## [EXERCISE OBJECTIVE]
Please repeat, precisely as written, only the lines from the one containing "Expand the View 1 dropdown arrow" through the last line of the records below, pictures omitted.

──────── SUPPLIED RECORDS

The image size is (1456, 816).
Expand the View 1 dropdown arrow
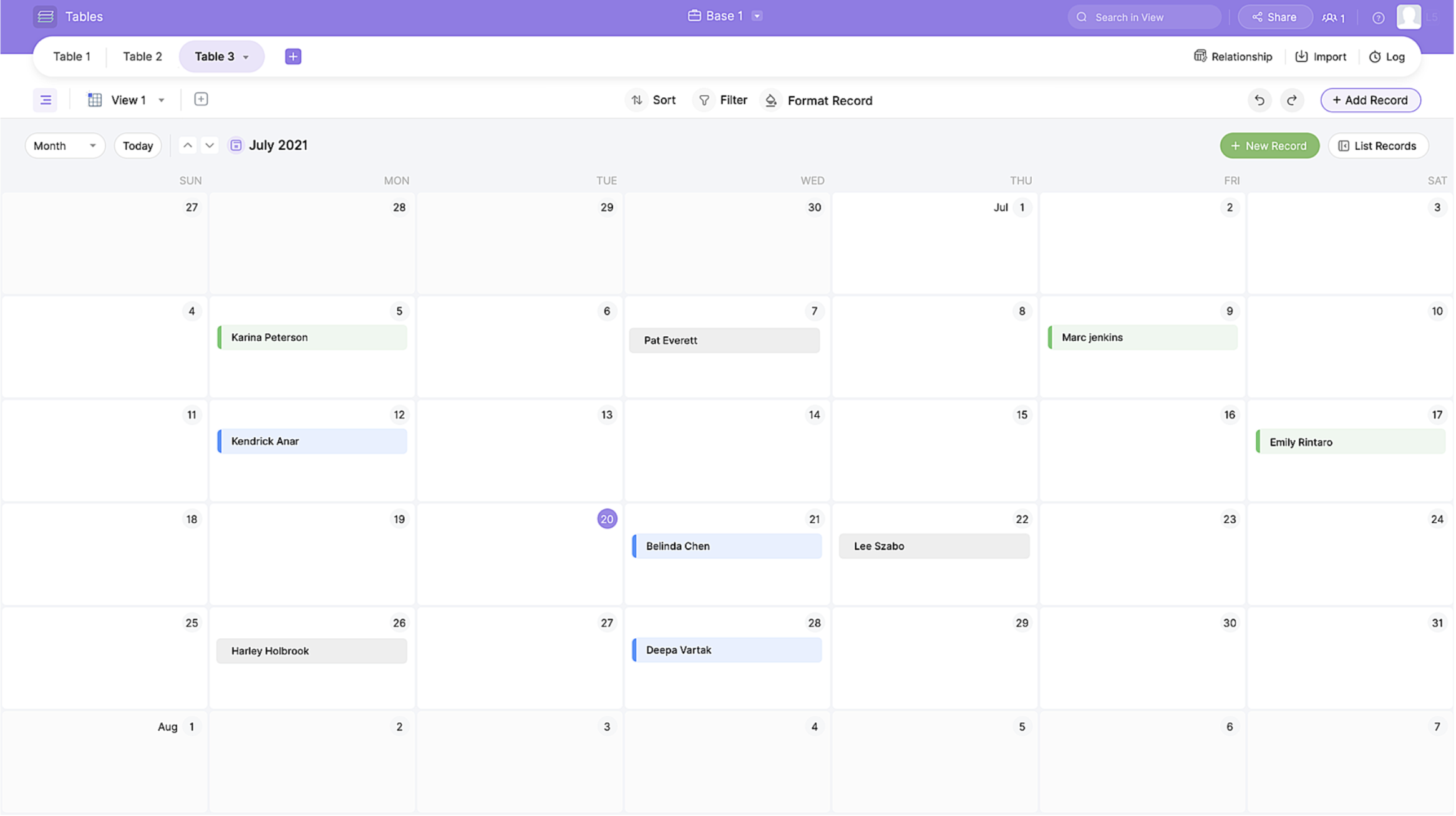pos(162,100)
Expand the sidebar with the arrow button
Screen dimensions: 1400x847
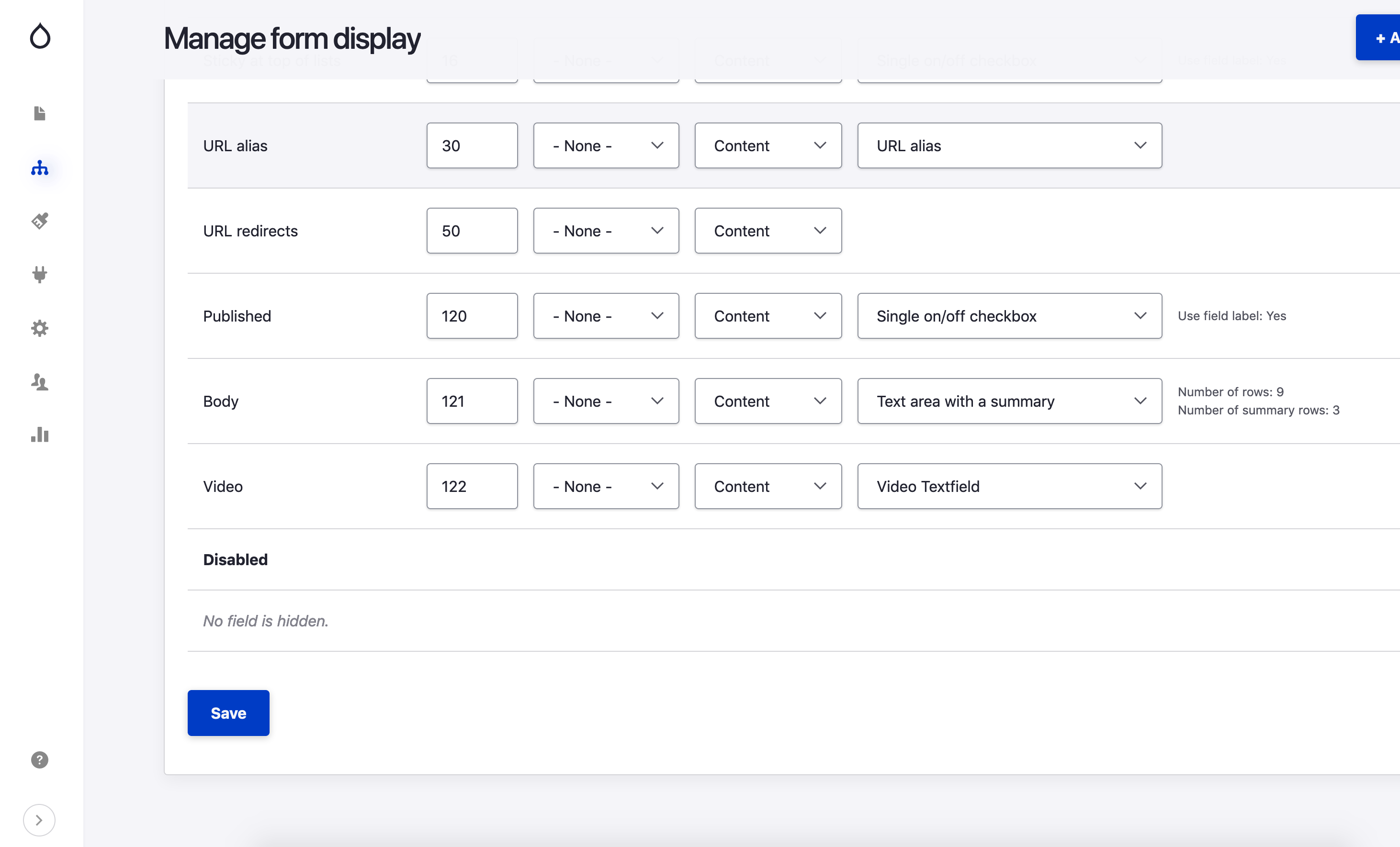click(x=39, y=820)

────────────────

## [SOLUTION FOR THIS EXERCISE]
Expand the View 1 dropdown arrow
pos(162,100)
Expand the sidebar with the arrow button
Screen dimensions: 1400x847
click(x=39, y=820)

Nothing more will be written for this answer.